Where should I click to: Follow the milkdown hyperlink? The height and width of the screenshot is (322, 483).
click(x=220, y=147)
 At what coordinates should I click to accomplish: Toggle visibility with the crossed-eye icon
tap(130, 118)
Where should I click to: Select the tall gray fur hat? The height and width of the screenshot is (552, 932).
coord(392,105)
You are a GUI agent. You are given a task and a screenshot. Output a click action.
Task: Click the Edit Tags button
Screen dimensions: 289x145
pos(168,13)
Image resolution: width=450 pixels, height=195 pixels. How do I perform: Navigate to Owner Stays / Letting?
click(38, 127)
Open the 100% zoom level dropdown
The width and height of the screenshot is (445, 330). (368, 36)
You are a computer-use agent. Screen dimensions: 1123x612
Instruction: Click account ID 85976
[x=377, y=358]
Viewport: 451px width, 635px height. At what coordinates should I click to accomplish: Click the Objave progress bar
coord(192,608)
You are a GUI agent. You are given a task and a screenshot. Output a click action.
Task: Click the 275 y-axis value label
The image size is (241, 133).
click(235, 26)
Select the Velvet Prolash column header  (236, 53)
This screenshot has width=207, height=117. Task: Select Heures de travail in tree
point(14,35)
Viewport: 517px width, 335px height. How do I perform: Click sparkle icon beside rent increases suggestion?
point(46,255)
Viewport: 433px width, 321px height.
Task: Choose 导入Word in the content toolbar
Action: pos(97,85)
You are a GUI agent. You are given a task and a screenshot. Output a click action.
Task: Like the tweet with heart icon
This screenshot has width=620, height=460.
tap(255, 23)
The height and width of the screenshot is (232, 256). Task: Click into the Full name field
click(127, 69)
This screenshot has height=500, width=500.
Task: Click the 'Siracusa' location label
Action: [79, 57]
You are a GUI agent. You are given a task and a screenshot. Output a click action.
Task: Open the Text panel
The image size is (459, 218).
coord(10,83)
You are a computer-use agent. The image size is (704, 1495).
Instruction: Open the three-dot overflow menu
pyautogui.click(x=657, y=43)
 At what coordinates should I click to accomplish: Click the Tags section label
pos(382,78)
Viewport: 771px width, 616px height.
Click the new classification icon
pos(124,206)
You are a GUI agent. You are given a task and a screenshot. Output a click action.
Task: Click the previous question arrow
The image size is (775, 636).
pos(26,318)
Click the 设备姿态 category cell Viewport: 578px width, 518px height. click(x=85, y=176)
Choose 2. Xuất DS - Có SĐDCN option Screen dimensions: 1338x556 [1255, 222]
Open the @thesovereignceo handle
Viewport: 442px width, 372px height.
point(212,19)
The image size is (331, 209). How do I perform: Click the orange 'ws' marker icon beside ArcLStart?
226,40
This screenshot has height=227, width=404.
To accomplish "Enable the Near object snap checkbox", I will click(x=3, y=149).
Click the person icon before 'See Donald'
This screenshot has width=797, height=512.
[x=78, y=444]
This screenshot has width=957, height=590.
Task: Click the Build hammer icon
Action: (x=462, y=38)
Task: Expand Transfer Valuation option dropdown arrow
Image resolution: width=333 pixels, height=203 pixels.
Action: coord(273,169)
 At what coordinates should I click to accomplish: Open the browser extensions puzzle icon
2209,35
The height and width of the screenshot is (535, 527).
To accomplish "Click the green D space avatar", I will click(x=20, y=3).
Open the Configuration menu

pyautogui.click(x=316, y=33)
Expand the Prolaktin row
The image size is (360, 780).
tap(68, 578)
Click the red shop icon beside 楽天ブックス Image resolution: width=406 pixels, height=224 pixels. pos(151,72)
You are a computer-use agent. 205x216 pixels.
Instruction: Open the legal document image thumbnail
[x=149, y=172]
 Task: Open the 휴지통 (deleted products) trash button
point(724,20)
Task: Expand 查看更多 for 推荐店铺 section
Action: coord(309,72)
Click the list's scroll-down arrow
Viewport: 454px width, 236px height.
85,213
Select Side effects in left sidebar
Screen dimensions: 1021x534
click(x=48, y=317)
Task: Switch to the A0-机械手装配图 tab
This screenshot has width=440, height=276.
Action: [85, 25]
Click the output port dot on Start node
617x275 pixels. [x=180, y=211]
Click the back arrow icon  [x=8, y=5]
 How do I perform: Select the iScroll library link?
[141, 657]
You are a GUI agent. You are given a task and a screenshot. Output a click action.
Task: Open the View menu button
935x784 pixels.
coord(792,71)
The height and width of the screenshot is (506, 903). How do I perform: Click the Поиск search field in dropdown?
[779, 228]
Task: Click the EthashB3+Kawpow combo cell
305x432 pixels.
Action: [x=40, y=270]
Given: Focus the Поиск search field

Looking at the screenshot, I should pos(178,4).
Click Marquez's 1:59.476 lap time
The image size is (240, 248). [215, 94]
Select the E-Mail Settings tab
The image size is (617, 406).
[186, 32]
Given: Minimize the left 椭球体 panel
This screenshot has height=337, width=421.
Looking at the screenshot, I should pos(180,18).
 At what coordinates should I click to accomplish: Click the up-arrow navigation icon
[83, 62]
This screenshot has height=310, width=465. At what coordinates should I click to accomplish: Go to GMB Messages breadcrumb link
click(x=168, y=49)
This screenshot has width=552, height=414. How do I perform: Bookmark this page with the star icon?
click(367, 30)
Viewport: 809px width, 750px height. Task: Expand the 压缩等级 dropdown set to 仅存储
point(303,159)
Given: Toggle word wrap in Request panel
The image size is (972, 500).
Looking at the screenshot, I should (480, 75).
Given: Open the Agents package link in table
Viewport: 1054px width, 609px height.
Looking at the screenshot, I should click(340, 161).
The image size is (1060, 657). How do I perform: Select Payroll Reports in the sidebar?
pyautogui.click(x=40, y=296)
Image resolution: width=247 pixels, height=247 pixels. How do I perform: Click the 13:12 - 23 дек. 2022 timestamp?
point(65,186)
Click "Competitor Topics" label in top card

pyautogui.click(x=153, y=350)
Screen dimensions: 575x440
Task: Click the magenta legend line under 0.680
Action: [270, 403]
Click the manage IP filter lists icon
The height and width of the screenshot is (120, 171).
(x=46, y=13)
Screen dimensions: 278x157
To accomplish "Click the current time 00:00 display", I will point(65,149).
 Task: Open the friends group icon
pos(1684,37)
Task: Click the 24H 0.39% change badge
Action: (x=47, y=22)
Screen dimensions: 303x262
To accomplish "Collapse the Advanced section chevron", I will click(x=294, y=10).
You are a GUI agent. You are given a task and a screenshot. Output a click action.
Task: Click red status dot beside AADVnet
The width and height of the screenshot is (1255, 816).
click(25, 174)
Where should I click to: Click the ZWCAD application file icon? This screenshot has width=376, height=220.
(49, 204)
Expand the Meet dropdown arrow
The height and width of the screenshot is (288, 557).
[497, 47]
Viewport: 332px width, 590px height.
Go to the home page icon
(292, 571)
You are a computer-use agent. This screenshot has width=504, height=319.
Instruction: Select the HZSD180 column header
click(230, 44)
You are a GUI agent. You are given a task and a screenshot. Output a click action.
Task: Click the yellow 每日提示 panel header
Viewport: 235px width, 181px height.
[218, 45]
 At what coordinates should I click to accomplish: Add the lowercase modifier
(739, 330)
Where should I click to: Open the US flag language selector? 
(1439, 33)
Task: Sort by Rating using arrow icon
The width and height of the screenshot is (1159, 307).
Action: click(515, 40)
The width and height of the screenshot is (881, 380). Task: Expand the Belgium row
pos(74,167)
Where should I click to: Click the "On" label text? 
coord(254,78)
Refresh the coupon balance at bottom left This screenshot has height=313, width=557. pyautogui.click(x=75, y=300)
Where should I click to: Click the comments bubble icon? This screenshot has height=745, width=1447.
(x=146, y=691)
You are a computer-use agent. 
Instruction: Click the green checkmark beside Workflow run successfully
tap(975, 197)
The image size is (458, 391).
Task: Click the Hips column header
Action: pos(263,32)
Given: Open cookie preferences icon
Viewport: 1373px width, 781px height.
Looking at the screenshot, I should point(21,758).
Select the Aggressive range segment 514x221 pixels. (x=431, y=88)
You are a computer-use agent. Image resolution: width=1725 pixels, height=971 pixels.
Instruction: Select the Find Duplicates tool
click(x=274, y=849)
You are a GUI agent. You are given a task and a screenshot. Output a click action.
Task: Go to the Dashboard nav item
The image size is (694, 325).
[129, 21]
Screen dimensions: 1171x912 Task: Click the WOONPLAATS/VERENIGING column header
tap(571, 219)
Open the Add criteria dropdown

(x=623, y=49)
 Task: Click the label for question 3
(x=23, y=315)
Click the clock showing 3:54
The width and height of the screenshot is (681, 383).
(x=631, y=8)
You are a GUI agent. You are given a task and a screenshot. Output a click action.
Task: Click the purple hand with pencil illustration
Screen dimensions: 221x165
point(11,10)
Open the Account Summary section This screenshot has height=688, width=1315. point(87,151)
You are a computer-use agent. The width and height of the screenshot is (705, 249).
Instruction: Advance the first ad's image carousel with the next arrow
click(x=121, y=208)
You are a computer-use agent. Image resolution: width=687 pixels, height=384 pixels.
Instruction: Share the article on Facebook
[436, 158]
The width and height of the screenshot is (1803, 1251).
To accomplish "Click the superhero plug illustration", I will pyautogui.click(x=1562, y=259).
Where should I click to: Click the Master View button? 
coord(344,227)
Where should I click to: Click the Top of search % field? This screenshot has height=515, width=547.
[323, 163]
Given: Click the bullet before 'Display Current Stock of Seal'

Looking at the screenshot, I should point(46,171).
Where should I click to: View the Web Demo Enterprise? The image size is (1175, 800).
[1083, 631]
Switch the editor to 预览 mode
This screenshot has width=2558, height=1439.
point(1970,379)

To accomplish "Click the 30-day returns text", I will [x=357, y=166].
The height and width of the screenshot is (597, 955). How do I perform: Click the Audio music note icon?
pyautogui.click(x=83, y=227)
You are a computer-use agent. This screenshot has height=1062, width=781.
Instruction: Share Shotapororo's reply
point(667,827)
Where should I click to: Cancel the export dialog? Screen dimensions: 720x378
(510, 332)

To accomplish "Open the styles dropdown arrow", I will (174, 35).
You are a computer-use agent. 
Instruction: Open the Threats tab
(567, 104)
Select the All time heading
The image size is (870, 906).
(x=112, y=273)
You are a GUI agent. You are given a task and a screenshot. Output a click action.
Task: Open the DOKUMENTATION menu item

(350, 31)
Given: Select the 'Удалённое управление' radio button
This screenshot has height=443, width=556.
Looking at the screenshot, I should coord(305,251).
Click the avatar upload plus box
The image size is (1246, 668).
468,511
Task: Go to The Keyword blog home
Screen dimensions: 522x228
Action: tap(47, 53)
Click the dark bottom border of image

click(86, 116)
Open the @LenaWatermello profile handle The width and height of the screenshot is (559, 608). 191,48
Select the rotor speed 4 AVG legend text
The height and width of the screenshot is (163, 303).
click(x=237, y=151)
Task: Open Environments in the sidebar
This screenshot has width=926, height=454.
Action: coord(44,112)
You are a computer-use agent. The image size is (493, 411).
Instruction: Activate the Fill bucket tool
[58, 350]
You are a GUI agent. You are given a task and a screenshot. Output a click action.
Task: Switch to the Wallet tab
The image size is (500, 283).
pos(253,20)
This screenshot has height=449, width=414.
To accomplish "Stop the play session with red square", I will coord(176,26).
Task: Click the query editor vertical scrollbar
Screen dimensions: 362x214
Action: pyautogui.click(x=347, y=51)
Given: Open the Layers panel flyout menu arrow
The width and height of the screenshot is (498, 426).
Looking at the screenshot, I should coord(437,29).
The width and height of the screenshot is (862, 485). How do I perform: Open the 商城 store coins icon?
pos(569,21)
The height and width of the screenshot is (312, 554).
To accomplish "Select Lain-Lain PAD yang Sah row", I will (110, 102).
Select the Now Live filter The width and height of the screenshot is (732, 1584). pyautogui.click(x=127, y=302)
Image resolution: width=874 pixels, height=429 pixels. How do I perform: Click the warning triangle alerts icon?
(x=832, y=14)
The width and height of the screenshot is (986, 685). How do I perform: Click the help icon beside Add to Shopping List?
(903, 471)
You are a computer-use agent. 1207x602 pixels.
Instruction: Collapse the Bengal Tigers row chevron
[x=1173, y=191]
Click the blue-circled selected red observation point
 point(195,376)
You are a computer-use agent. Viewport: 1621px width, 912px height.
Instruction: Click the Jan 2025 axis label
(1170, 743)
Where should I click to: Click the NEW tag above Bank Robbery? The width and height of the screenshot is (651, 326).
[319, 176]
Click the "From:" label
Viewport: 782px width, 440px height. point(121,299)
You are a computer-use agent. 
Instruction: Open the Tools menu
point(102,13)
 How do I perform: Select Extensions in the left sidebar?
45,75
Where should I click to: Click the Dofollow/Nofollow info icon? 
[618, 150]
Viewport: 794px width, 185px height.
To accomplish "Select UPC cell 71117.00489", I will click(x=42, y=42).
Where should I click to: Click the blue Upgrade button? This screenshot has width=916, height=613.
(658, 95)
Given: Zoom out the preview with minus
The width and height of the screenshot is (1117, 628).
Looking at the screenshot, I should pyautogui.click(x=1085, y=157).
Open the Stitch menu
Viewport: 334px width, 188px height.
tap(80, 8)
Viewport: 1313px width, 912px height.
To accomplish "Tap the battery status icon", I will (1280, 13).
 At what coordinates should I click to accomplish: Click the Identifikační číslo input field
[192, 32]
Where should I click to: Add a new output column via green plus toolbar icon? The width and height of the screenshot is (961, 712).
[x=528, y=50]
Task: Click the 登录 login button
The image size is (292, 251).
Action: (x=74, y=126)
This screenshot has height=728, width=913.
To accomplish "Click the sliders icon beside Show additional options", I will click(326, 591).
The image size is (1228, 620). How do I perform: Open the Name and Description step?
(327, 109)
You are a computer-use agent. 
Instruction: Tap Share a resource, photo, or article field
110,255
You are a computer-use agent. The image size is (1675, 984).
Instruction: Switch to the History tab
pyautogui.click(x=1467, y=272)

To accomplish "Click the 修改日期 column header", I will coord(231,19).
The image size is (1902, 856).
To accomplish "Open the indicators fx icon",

════════════════

[WHAT TO PRODUCE] Go through the listing above, and whenever a line holds the word "cell", copy it.

[RESPONSE AREA]
Click the 设备姿态 category cell Viewport: 578px width, 518px height. click(x=85, y=176)
Task: Click the EthashB3+Kawpow combo cell
To accomplish "Select UPC cell 71117.00489", I will click(x=42, y=42).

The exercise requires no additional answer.